Milênios depois foi descoberta por um bando de foragidos que em nenhum outro lugar seriam recebidos; eles nada tinham a perder. Ali acenderam fogo, armaram tendas, pouco a pouco escavando as areias que soterravam a cidade. Esses eram homens e mulheres menores e morenos, de olhos esquivos e inquietos, e que, por serem fugitivos e desesperados, tinham em nome de que viver e morrer. Eles habitaram as casas em ruínas, multiplicaram-se, constituindo uma raça humana muito contemplativa.


– Esperei pela noite, noite veio, percebi com horror que era inútil: onde eu estivesse, eu seria vista. O que me apavora é: é vista por quem? 


– Foi construída sem lugar para ratos. Toda uma parte nossa, a pior, exatamente a que tem horror de ratos, essa parte não tem lugar em Brasília. Eles quiseram negar que a gente não presta. Construções com espaço calculado para as nuvens. O inferno me entende melhor. Mas os ratos, todos muito grandes, estão invadindo. Essa é uma manchete nos jornais.


– Aqui eu tenho medo. 


– Este grande silêncio visual que eu amo. Também a minha insônia teria criado esta paz do nunca. Também eu, como eles dois que são monges, meditaria nesse deserto. Onde não há lugar para as tentações. Mas vejo ao longe urubus sobrevoando. O que estará morrendo meu Deus? 


– Não chorei nenhuma vez em Brasília. Não tinha lugar.


– É uma praia sem mar. 


– Mamãe, está bonito ver você de pé com esse capote branco voando (É que morri, meu filho). 

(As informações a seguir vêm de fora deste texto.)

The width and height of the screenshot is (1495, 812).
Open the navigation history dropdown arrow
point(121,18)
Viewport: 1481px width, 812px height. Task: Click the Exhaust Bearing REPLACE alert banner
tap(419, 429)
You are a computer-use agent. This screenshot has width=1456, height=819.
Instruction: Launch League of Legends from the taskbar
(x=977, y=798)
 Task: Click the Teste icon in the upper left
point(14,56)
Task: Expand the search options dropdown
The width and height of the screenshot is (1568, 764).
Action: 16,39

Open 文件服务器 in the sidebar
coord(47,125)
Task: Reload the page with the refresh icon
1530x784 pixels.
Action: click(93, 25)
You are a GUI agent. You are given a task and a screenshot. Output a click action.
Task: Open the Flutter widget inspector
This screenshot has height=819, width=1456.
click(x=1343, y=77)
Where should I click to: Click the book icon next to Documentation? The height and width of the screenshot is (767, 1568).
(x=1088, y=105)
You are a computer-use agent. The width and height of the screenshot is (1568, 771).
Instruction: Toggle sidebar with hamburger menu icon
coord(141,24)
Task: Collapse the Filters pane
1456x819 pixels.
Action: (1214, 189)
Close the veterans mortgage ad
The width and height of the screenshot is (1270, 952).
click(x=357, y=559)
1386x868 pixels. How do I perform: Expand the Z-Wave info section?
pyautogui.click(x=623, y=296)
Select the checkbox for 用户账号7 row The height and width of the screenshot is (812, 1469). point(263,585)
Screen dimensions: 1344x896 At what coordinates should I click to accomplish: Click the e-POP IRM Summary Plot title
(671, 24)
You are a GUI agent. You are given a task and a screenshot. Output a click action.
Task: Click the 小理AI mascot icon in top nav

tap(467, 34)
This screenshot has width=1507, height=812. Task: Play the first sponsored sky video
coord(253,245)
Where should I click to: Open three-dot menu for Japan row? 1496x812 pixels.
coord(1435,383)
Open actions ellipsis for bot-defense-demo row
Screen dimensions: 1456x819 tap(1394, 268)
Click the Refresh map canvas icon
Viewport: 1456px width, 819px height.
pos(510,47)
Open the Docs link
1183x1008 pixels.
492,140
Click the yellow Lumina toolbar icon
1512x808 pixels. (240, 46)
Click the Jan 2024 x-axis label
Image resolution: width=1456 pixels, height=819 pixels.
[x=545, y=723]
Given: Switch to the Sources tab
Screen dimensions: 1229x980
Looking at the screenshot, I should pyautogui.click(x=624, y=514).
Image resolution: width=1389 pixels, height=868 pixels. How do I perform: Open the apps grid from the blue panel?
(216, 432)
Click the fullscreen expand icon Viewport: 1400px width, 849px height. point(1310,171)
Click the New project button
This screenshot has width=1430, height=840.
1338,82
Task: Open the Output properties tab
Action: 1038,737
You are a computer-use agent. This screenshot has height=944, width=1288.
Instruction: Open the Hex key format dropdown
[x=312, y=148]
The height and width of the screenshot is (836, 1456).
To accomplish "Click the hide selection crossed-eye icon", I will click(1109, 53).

– Uma prisão ao ar livre. De qualquer modo não haveria pra onde fugir. Pois quem foge iria provavelmente para Brasília. Prenderam-me na liberdade. Mas liberdade é só que se conquista. Quando me dão, estão me mandando ser livre.


– Todo um lado de frieza humana que eu tenho, encontro em mim aqui em Brasília, e floresce gélido, potente, força gelada da Natureza. Aqui é o lugar onde os meus crimes (não os piores, mas os que não entenderei em mim), onde os meus crimes não seriam de amor. Vou embora para os meus outros crimes, os que Deus e eu compreendemos. Mas sei que voltarei. Sou atraída aqui pelo que me assusta em mim.


– Nunca vi nada igual no mundo. Mas reconheço esta cidade no mais fundo de meu sonho. O mais fundo de meu sonho é uma lucidez. 


– Pois como eu ia dizendo, Flash Gordon… 


– Se tirasse meu retrato em pé em Brasília, quando revelassem a fotografia só sairia a paisagem. 


– Cadê as girafas de Brasília? 


– Certa crispação minha, certos silêncios, fazem meu filho dizer: puxa vida, os adultos são de morte. 


– É urgente. Se não for povoada, ou melhor, superpovoada, uma outra coisa vai habitá-la.